Fragmento para leer ::
::::

Cada quien, en la alcoba, tenía su opinión. Traer una famosa reliquia, ensayar pomadas y bebedizos, hacer sahumerios. La noche pasó en vela en torno al cuerpo inerte. Gentes en cuclillas se adormilaban en los rincones.

Al día siguiente el príncipe abrió los ojos abotagados y comenzó a decir algunas palabras torpes. La impresión de alivio duró poco. En los días siguientes empeoró. La cabeza tumefacta parecía más grande, le costaba trabajo abrir los ojos y tenía medio cuerpo paralizado. Cuando podía hablar les decía a sus compañeros: «Mis amigos, no me abandonéis». La fiebre lo sacudía sin tregua. A ratos deliraba. «Me aguardan en Flandes.»

Con la recaída acudió más gente de Alcalá y de Madrid. Continuamente llegaban grupos de cortesanos y de religiosos.


Tras ser atendido por varios médicos y curanderos, entre ellos el afamado Vesalio que le llegó a practicar una trepanación, don Carlos se hallaba al borde de la muerte, hasta el punto de recibir la extremaunción. Agotados todos los esfuerzos de la ciencia profana, se recurriría entonces a la intercesión ultraterrenal:


La noche y el día se confundían. Por la calle avanzaban procesiones y rogativas. Olía a sudor, a trapo viejo, a incienso, todo confundido. Cada recién llegado traía la oferta de una curación prodigiosa, con una reliquia infalible, con un unto, con un alcohol de alquimista, con un barro sulfuroso, con un cocimiento de raras yerbas.


Hasta que finalmente:


A algunos se les había ocurrido pero fue el duque de Alba el que resueltamente lo propuso. Había que traer a la cámara del moribundo la momia de Fray Diego de Alcalá. Después de un siglo de muerto conservaba la fama de una prodigiosa santidad. Se sabía de los que habían recuperado la vista con sólo tocar la urna de sus despojos, los que habían sanado de graves heridas, los que habían sido dados por muertos y habían resucitado. Con frecuencia entraba en éxtasis. Caía de rodillas en trance, cruzaba las manos, ponía los ojos en blanco y quedaba suspendido en el aire. «Flotaba como una nube.» En la cocina, en medio de la tarea, con el fuego, las viandas y las ollas, entraba en éxtasis. Un día los otros frailes vieron llegar a ángeles para hacer la tarea que Fray Diego había dejado inconclusa.

::::

Datos ::
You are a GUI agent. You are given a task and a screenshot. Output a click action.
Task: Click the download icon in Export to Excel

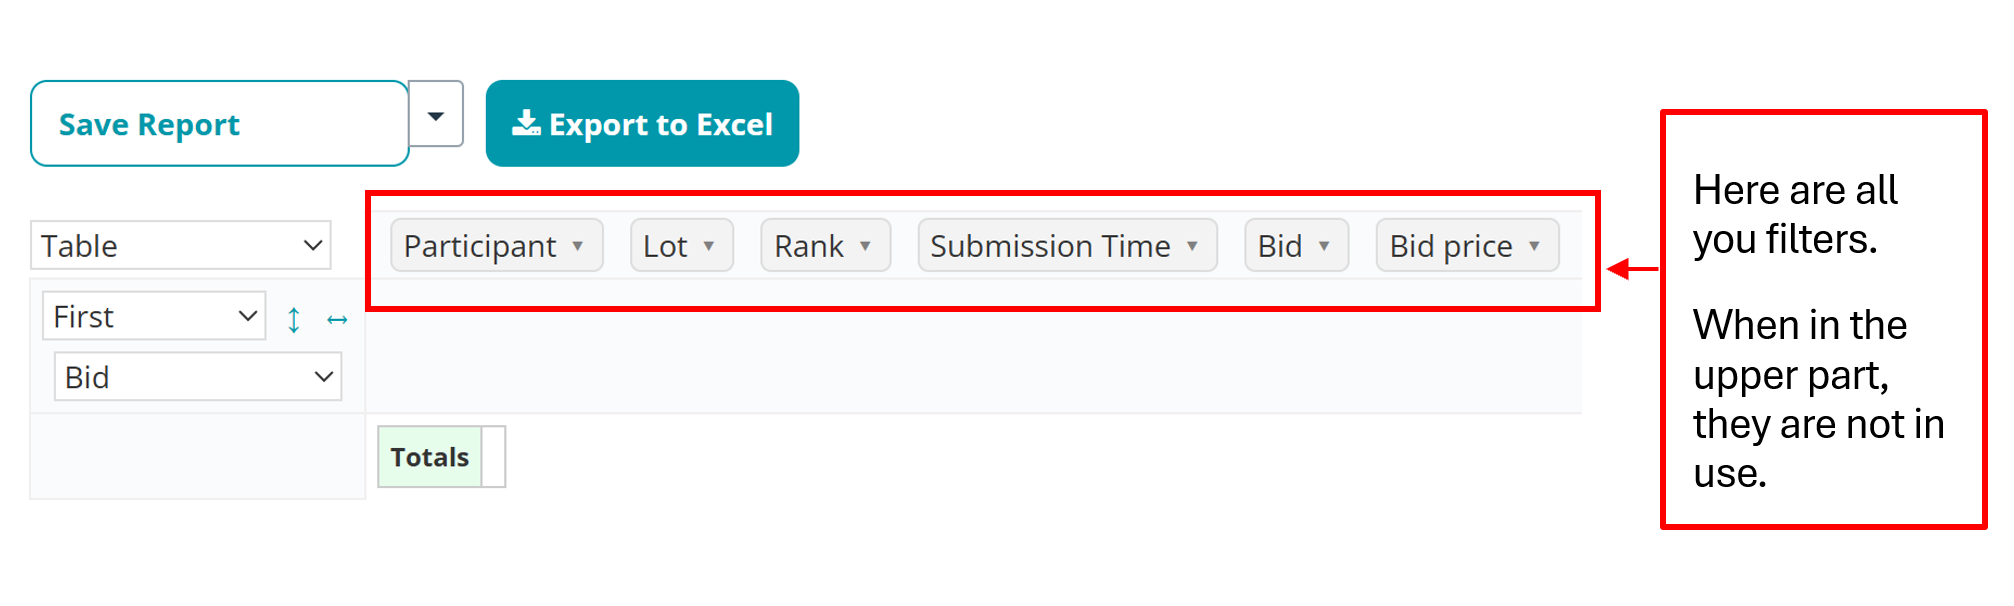pos(526,123)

::::

Tu consigna ::
En el fragmento sobre la enfermedad de don Carlos, ¿quién propuso resueltamente traer la momia de Fray Diego de Alcalá a la cámara del moribundo?

Respuesta del ejercicio ::
El duque de Alba.